Six Sigma and Complexity


About a week ago, I received an email from a person in India. He is a Six Sigma Black belt, and works for a financial services firm. While I was intrigued with the application of Six Sigma methods to the delivery of financial services, this person wanted to ask me about the quality-complexity connection.

In part, this person's email read

that this subject has greater promise in enhancing the quality management in the coming future as more and more companies are now looking out at developing Innovation Capability.... 1. Quality talks about reduced variability & greater discipline whereas complexity talks about managing in uncertain and variable times through variations or so called fluctuations at the border of chaos and order (Managing Order and Chaos at the same time to give rise to newer forms of Creativity / Innovation) which is very challenging. If there is a fusion possible with respect to Six Sigma (or) Lean and Complexity theory, we would have put forth the right rules for the Future Corporations. Maybe integration of DMAIC six sigma / Lean with the Complexity Principles could make it more robust and could provide the right approach to managing quality in future corporations.
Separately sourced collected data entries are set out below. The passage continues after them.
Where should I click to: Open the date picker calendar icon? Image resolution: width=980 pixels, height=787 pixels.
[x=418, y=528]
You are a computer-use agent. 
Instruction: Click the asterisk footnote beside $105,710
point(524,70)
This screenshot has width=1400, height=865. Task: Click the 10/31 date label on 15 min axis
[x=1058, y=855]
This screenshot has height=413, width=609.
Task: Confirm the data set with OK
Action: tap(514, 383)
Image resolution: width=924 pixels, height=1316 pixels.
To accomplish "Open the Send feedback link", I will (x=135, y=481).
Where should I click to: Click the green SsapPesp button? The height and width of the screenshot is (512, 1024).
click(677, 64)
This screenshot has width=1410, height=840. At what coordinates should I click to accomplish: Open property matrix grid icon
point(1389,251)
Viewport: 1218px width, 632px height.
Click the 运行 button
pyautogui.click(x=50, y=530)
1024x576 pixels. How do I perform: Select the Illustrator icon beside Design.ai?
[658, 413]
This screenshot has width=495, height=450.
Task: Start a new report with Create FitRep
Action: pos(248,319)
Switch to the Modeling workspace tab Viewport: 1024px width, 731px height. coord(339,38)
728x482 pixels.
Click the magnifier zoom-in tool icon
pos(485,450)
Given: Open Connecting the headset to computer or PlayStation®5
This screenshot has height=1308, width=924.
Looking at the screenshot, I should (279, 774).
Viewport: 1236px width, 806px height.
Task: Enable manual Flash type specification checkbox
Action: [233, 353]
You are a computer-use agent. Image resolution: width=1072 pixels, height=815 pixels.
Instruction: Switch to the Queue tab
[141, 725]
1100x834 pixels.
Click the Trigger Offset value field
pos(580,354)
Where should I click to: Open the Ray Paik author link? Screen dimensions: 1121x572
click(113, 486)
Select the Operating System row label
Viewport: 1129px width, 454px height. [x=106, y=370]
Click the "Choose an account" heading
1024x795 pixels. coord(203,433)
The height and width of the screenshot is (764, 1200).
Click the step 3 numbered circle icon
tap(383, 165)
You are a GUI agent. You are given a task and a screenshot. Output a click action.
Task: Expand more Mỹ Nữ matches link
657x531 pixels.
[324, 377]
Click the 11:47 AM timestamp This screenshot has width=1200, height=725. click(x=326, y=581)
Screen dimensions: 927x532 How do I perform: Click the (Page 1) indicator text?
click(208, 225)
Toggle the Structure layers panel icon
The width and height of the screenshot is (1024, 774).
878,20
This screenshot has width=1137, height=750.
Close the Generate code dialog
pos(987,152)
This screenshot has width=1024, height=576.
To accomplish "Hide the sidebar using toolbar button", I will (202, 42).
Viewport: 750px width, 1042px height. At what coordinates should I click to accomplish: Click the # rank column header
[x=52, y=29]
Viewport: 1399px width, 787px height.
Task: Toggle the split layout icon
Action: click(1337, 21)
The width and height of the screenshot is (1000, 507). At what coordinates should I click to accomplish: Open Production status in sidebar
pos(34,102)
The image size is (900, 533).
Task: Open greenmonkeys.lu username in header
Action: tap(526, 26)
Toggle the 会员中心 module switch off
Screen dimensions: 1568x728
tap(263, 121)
What interests me in this corespondence is the recognition that variation - differences in our perception of a process's outputs - is at the heart of both the TQM/Quality Improvement mindset, and the insights into complexity. In the complicated but fundamentally linear world of manufacturing or service delivery, we seek to define spcial causes of variation that make outputs deviate from our specification. In the non-linear complex world, we understand that we can not "bring a process into control." Neither can we predict the future response to our inputs or changes with any high degree of certainty. But we can and we shuold look for those individual agents in the system who have found some unique way to do things, and who are getting superior results. Instead of seeking process control, and eliminating causes of variation, we need to define the "positive deviants" who have successfully innovated. Then we can work on replicating their superior results.

One key challenge for us, is to develop what Dee Hock, the founder of VISA cards, calls a "chaordic" mindset. We need to see that living systems simultaneously act in processes that are both linear and predictable, and non-linear and complex. Keeping that "both. . .and. . ." concept in our minds is not easy for many people.